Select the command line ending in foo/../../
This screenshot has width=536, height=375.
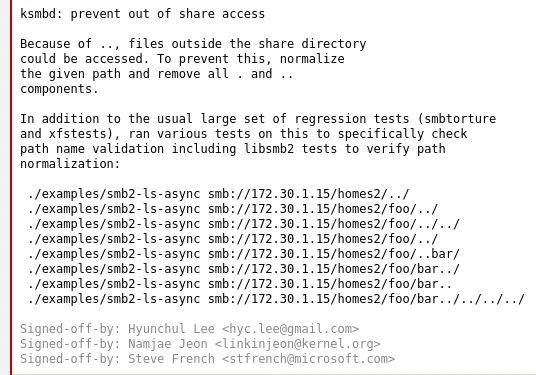tap(244, 224)
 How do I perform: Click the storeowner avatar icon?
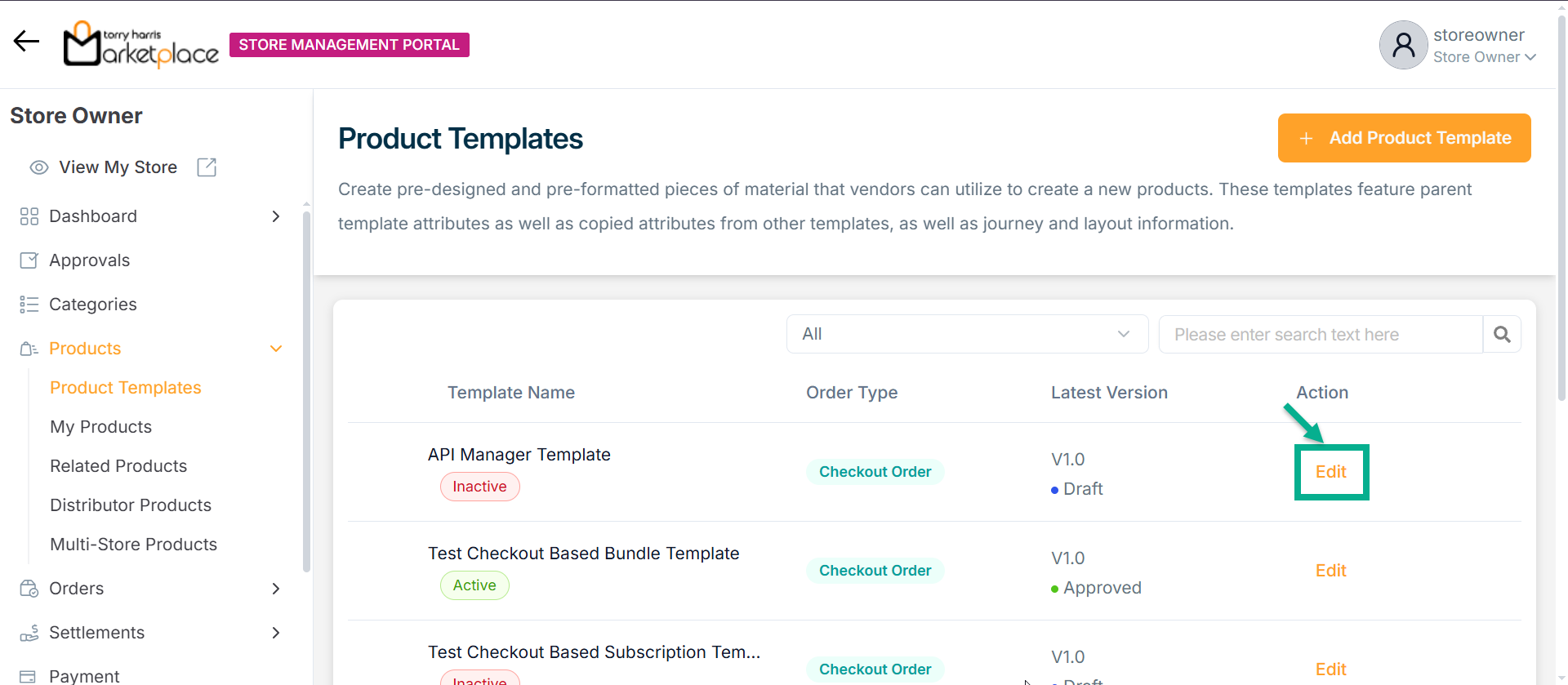point(1403,45)
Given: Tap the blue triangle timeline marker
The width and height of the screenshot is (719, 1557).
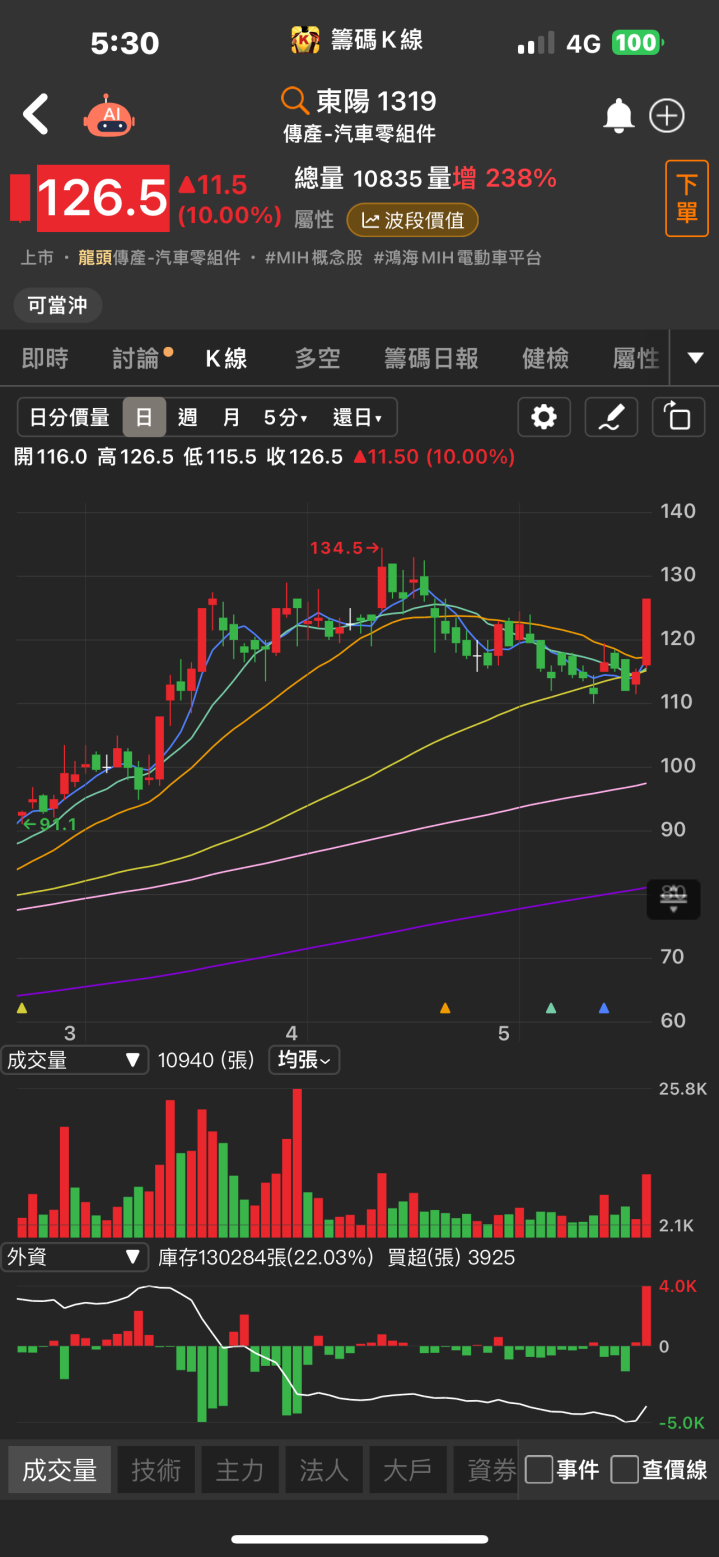Looking at the screenshot, I should 604,1008.
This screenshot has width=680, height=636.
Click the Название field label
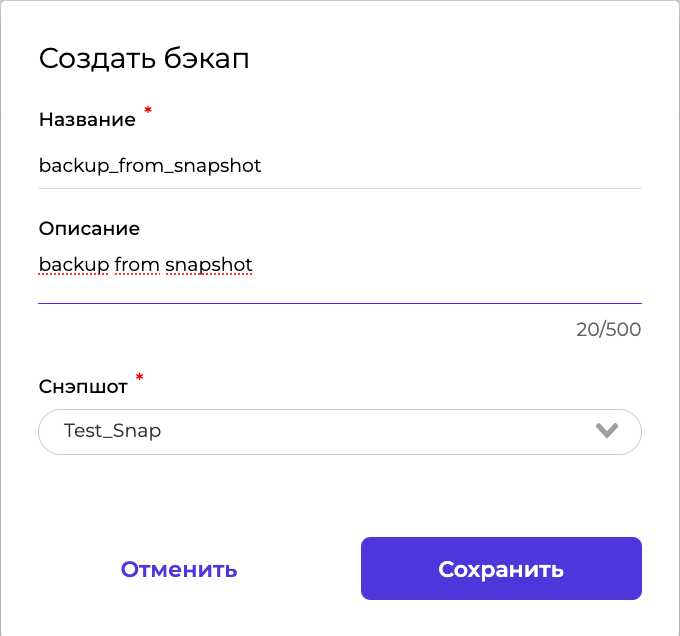click(87, 120)
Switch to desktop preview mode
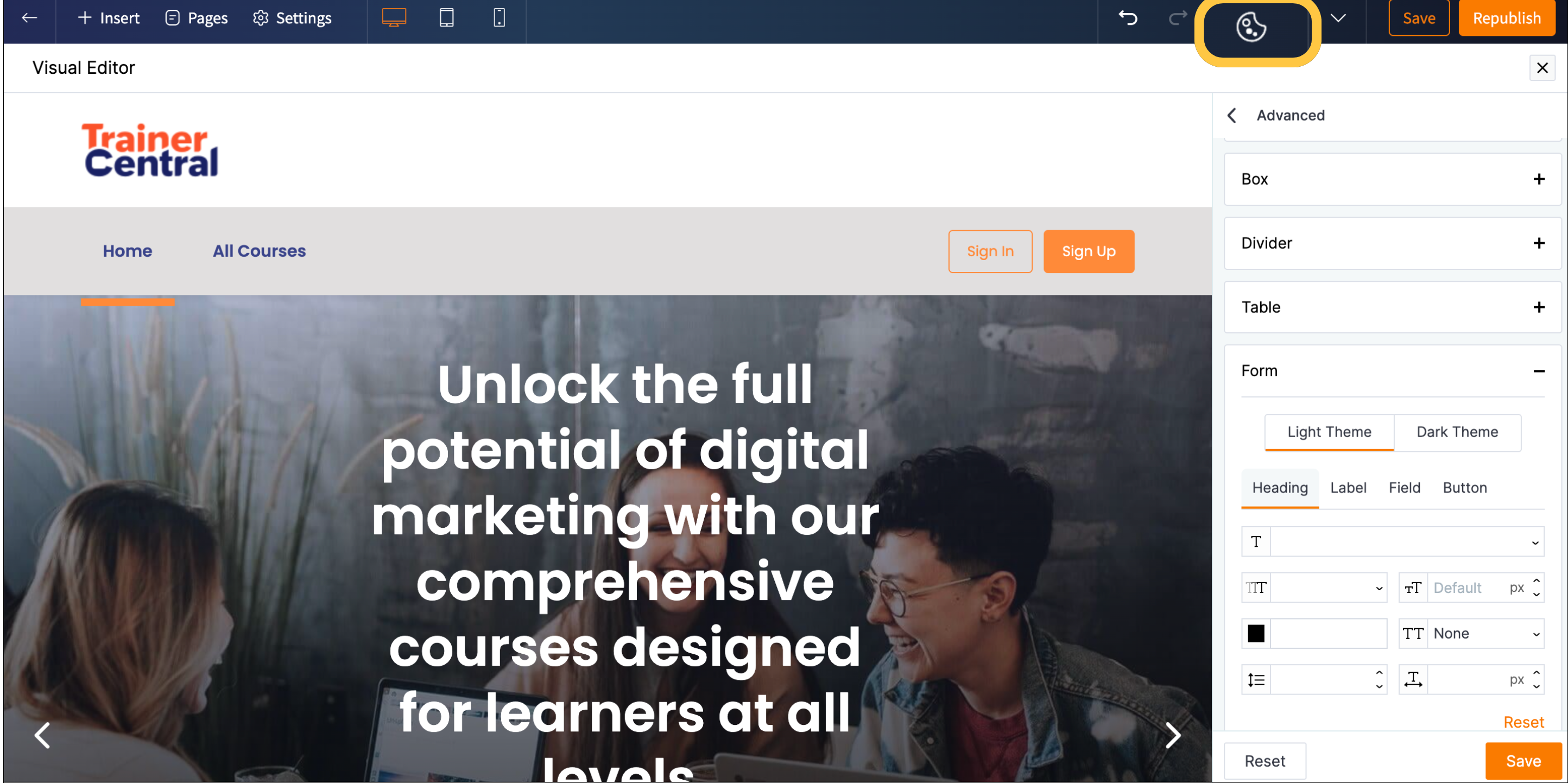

──────────

Problem details:
Transcribe the records above exactly, leaving out every picture.

Solution to the exercise:
Select the command line ending in foo/../../
This screenshot has width=536, height=375.
tap(244, 224)
 How do I perform: Click the storeowner avatar icon?
point(1403,45)
Given: Tap the blue triangle timeline marker
The width and height of the screenshot is (719, 1557).
Looking at the screenshot, I should 604,1008.
This screenshot has width=680, height=636.
Click the Название field label
click(87, 120)
Switch to desktop preview mode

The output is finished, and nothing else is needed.